Vor zehn Jahren eröffnete Juwelier Wempe die wiederaufgebaute Sternwarte sowie eigene Uhrenateliers in Glashütte. Dort werden seitdem die zwei Uhrenkollektionen „Zeitmeister“ und „Chronometerwerke“ gefertigt – die erste mit zugekauften Basiswerken, die zweite mit eigenen Kalibern. Eine Erfolgsgeschichte: Rund 30 000 Uhren wurden seitdem in der sächsischen Kleinstadt für das Familienunternehmen hergestellt, dessen Stammsitz sich in Hamburg befindet und das in ganz Deutschland sowie in Metropolen wie New York, London und Paris Niederlassungen führt.

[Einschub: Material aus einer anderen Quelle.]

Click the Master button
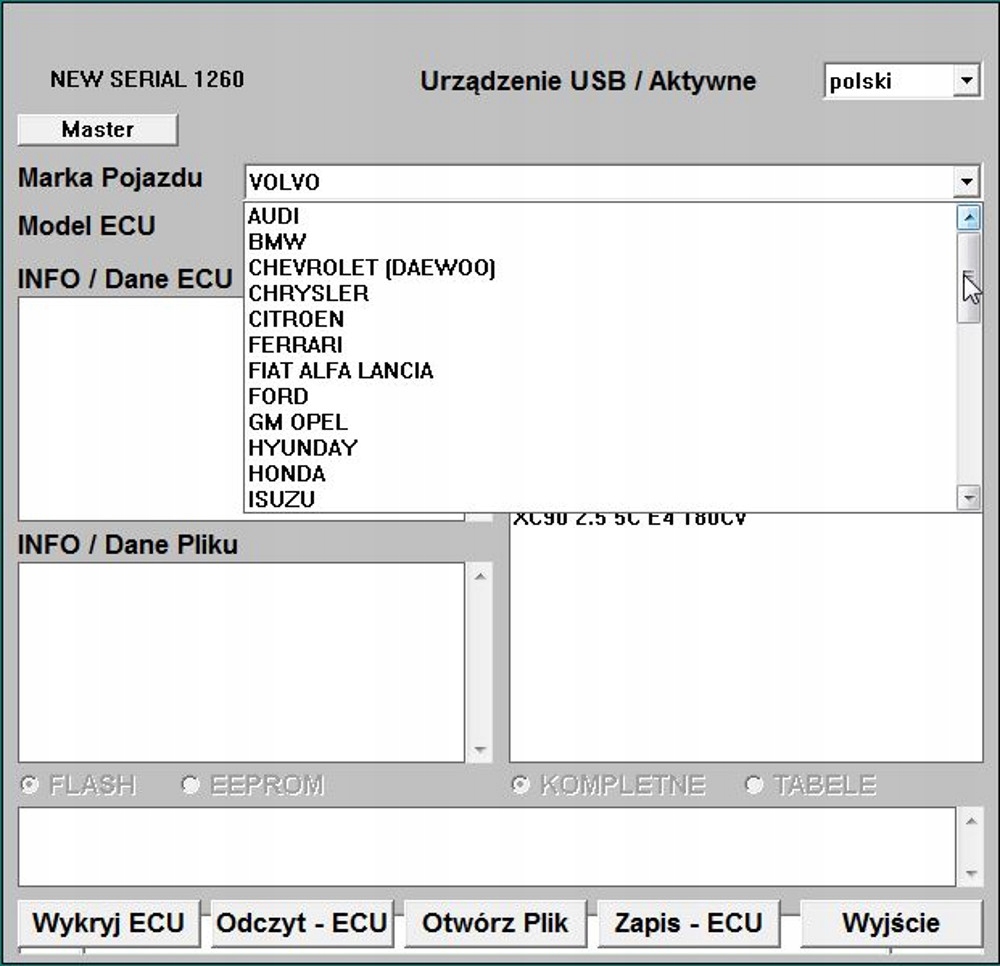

Nun wird das zehnjährige Jubiläum in Glashütte mit einem neuen Uhrwerk gefeiert – dem fünften eigenen Kaliber. Es ist ein solides Automatikwerk, das sich vor allem durch eine ausdauernde Gangautonomie von 92 Stunden von anderen mechanischen Uhrwerken abhebt. Dies gestattet, die Uhr selbst für ein langes Wochenende abzulegen und danach ohne Nachstellen der Zeit weitertragen zu können. Möglich macht das die Werkkonstruktion mit zwei Federhäusern, die das Speichern der Extraportion Energie ermöglichen. Diese wird durch einen dezentral positionierten Minirotor erbracht, der für eine ungewöhnliche Werkansicht sorgt. Das Kaliber wurde von Wempe in Zusammenarbeit mit dem Schweizer Werkhersteller Soprod konstruiert und erlebt seine Premiere in der schlichten Drei-Zeiger-Uhr mit Datum „Chronometerwerke Automatik“, das mit Edelstahl- oder Gelbgoldgehäuse erhältlich ist. Die Uhr zum Jubiläum wird an einem Lederarmband getragen und kostet in Edelstahl 6950 Euro; die Version mit Gelbgoldgehäuse wird für 14 950 Euro angeboten.